There are three places where behavior can be tuned: the per-row parameters column, command-line options, and module-level constants.

The `parameters` column

A ;-separated list of key=value pairs. Only the following two keys are used; any other key is ignored with a warning printed to the log (>>> ignoring unsupported parameters: …):

Key	Type	Default	Effect
`nuclei_size`	int	`6`	Approximate nuclei radius used to size the blob detector (`blob_log`) and the autolevel footprint. Larger values detect larger / more separated nuclei.
`nuclei_expansion`	int	`20`	How many pixels each nucleus label is grown to approximate the full cell (`expand_labels`). Set to a negative value to disable expansion (cells = nuclei only).
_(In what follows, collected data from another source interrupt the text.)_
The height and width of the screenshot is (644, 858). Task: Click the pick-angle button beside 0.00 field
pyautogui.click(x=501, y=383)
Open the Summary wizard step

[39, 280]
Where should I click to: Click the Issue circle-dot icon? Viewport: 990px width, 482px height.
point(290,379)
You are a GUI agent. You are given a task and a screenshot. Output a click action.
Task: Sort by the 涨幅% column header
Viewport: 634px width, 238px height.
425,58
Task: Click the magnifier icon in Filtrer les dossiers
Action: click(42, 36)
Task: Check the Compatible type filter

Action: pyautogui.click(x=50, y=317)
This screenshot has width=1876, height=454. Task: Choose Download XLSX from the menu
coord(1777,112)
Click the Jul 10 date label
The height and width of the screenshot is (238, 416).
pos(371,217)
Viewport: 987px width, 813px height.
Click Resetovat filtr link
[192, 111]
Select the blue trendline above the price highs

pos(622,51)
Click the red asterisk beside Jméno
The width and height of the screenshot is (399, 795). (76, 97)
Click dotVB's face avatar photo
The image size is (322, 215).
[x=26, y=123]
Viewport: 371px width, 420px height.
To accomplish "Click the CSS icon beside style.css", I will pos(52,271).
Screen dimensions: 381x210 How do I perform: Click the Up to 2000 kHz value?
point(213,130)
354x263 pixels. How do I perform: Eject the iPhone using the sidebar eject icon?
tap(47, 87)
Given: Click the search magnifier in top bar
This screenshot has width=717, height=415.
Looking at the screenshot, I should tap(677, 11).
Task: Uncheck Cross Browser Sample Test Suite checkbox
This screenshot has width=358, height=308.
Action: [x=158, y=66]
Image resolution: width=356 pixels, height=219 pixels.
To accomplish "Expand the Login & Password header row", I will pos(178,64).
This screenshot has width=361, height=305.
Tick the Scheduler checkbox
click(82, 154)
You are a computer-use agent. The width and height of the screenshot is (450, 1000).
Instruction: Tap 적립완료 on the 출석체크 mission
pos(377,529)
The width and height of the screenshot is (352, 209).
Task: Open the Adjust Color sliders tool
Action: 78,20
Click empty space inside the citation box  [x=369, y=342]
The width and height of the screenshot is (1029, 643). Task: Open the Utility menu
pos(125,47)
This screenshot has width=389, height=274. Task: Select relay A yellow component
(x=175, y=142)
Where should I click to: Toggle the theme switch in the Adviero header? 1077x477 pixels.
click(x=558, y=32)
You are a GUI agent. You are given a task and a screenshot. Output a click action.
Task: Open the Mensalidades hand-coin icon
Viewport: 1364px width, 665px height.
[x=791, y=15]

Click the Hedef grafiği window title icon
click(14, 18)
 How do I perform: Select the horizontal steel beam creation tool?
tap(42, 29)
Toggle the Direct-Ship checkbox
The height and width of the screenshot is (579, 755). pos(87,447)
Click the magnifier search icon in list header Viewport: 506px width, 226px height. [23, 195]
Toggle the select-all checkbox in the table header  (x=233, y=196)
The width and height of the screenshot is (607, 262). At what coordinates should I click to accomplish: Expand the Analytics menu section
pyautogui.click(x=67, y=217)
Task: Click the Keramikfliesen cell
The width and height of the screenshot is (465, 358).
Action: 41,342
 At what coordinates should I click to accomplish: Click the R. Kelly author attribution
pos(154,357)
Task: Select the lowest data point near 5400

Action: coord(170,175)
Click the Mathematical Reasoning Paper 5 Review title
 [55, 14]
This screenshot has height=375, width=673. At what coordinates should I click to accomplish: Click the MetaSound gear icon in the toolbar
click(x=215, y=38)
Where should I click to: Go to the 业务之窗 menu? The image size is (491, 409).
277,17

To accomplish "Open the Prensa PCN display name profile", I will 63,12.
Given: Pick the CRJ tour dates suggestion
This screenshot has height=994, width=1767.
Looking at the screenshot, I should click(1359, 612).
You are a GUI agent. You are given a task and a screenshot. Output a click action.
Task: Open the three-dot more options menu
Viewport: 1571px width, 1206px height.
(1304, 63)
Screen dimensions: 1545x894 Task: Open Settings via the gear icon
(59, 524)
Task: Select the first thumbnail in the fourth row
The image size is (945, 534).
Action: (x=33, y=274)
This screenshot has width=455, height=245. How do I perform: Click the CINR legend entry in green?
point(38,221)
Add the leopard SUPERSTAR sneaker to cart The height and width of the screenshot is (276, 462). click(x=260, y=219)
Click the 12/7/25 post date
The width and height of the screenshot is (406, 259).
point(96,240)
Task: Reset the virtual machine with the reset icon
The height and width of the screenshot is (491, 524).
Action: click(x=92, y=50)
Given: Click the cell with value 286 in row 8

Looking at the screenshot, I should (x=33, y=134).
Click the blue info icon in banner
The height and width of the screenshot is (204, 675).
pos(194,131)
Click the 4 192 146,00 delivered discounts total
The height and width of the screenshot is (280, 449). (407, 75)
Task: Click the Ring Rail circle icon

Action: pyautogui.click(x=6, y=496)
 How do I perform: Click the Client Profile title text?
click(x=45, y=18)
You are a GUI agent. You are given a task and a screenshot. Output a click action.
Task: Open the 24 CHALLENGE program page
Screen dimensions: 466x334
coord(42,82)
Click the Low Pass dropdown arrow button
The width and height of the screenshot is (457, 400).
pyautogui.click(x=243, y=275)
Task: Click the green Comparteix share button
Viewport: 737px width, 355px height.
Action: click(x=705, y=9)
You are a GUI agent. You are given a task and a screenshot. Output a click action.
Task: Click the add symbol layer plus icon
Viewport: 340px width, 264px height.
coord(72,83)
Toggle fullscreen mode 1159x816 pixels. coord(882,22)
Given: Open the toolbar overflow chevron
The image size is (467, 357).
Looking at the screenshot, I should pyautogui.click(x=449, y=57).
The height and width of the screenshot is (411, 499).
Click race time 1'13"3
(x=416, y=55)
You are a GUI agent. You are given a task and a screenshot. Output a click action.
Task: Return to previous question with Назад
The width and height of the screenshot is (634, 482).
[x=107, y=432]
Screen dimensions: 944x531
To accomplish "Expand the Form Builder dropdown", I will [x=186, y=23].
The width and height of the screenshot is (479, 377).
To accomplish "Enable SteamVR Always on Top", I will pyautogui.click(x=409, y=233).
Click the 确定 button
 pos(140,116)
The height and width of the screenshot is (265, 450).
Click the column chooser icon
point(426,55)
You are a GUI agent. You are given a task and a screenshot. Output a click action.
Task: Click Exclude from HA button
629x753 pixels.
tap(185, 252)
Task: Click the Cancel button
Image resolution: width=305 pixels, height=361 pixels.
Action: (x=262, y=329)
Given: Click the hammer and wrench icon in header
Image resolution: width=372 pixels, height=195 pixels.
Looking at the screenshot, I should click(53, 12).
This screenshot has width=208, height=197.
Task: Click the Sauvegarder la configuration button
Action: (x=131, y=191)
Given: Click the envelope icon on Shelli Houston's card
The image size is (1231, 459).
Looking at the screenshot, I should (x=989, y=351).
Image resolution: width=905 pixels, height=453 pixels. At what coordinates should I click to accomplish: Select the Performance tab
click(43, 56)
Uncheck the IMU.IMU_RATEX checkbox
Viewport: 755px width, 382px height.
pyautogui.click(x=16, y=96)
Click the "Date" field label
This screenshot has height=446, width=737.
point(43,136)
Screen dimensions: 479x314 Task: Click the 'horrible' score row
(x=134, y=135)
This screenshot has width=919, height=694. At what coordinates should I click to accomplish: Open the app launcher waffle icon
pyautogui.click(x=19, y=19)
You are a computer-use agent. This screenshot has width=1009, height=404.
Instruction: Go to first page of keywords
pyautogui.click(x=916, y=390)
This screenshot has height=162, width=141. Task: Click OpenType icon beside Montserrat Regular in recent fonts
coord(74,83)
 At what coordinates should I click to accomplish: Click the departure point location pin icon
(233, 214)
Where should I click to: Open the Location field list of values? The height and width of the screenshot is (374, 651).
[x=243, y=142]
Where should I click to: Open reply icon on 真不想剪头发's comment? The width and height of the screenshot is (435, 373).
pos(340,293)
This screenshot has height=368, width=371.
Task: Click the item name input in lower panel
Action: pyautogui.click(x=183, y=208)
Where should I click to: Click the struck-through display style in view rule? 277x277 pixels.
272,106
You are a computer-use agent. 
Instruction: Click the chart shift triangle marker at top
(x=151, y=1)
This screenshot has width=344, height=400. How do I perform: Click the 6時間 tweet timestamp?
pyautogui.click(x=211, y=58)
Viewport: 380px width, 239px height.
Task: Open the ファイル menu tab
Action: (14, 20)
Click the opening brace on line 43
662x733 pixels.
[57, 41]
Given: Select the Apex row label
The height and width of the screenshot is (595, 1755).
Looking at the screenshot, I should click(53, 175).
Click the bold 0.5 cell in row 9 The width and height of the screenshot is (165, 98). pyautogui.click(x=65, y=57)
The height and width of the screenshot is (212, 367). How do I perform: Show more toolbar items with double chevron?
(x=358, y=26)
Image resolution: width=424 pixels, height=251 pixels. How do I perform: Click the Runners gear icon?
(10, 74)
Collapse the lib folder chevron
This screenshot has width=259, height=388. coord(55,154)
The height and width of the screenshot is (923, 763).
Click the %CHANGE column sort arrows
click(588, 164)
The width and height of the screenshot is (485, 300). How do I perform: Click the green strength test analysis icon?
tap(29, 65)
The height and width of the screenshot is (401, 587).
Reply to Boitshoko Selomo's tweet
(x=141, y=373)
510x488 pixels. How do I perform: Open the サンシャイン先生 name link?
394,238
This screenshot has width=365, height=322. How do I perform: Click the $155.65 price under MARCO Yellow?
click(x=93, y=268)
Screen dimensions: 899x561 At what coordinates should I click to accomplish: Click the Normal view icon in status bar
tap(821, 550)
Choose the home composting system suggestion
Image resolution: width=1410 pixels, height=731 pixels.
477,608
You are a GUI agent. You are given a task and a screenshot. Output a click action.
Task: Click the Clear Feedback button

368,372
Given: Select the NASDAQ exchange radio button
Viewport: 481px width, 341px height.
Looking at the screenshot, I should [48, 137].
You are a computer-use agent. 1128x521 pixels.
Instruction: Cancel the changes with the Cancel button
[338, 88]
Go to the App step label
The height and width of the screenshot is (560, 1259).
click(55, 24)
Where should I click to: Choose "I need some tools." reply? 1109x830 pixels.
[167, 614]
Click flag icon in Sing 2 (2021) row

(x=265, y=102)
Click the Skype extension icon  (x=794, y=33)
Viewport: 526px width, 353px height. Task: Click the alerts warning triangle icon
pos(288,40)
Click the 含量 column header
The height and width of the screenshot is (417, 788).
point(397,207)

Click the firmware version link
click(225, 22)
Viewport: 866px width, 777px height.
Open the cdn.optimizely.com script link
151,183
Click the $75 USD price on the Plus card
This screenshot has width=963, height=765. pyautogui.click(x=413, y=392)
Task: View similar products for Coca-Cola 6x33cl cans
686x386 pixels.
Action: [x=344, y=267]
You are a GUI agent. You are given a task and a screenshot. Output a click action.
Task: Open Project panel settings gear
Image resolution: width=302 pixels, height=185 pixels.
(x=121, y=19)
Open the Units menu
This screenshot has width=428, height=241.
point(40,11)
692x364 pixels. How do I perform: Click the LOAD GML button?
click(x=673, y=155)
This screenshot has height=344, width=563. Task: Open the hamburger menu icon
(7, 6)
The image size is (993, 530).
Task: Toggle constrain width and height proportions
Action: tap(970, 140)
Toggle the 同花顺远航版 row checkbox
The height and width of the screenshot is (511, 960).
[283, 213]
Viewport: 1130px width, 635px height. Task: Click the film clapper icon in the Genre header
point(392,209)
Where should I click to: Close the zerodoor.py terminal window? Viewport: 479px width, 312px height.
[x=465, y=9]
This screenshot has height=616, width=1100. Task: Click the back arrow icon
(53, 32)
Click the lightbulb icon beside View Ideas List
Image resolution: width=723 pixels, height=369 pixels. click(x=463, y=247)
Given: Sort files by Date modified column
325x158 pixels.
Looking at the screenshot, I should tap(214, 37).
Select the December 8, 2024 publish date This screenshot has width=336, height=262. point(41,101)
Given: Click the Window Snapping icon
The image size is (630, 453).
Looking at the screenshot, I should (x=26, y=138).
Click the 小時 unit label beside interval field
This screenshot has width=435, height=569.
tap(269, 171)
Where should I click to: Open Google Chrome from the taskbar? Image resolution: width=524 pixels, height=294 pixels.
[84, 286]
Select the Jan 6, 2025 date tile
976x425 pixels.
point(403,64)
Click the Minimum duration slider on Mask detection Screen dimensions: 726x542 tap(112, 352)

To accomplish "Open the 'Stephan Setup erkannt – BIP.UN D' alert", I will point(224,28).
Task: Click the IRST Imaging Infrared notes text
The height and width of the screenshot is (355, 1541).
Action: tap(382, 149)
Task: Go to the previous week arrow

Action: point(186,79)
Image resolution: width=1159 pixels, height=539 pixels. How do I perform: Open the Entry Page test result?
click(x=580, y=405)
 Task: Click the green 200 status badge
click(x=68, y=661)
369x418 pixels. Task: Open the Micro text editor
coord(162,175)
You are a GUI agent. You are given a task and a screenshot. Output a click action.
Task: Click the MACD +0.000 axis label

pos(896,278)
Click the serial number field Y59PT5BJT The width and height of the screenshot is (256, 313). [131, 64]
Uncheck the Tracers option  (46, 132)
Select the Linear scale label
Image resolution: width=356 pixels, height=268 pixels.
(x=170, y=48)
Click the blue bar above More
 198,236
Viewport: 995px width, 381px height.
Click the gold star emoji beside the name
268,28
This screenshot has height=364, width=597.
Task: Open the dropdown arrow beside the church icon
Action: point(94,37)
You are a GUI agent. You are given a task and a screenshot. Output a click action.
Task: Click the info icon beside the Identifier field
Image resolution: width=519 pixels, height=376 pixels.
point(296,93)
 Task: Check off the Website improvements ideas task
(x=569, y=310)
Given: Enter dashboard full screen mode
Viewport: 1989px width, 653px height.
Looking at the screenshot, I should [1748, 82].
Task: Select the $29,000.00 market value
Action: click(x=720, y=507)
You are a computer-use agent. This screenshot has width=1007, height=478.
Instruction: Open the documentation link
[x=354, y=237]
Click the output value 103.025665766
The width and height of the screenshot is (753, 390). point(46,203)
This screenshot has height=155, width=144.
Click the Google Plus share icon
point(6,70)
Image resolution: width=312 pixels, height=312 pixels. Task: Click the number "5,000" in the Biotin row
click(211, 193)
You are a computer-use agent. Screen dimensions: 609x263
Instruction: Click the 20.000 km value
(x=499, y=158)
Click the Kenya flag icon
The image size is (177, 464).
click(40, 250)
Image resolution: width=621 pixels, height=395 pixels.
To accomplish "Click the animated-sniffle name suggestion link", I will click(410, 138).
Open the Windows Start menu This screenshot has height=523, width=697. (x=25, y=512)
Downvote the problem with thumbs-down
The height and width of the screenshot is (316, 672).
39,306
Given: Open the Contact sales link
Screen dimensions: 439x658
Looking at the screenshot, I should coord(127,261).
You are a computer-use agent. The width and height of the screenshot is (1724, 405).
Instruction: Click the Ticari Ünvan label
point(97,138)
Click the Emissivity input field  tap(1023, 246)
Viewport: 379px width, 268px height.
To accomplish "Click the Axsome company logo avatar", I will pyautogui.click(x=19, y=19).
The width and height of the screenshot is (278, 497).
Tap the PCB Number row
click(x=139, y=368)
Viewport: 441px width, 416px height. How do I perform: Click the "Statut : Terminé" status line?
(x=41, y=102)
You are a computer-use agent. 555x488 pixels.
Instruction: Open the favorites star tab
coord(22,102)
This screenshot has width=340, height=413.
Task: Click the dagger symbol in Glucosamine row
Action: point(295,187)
Note: values such as nuclei_definition or membrane_diameter are not supported and will be ignored — they only document intent.

Command-line options

Passed to hpaseg.py as -key=value arguments:

Option	Default	Effect
`-data=<path>`	`./data`	Root folder under which each row's `output_folder` is created.
`-full_run=<b>`	`True`	When truthy (`1`/`true`/`yes`), also writes the extra QC/visualization images (deconvolved channels and the binarized overlay masks). When false, only the core outputs and `cell_data.csv` are produced — faster, fewer files.

Example:

python -u hpaseg.py -data=./dataValidation -full_run=true

Module-level constants

These are not exposed on the command line; edit the source to change them.

In hpaseg.py:

Constant	Default	Meaning
`default_blob_reg_size`	`6`	Fallback for `nuclei_size` when a row doesn't specify it.
`distribution_weak_factor`	`3.0`	Sensitivity of the automatic `weak` classification (higher → fewer images called weak).
`distribution_localized_factor`	`5.0`	Sensitivity of the automatic `localized` classification.
`data_folder`	`./data`	Default data root (overridden by `-data=`).

In segmentation_lite.py:

Constant	Default	Meaning
`nuclei_expansion`	`20`	Default cell expansion (overridden per row by the `parameters` column).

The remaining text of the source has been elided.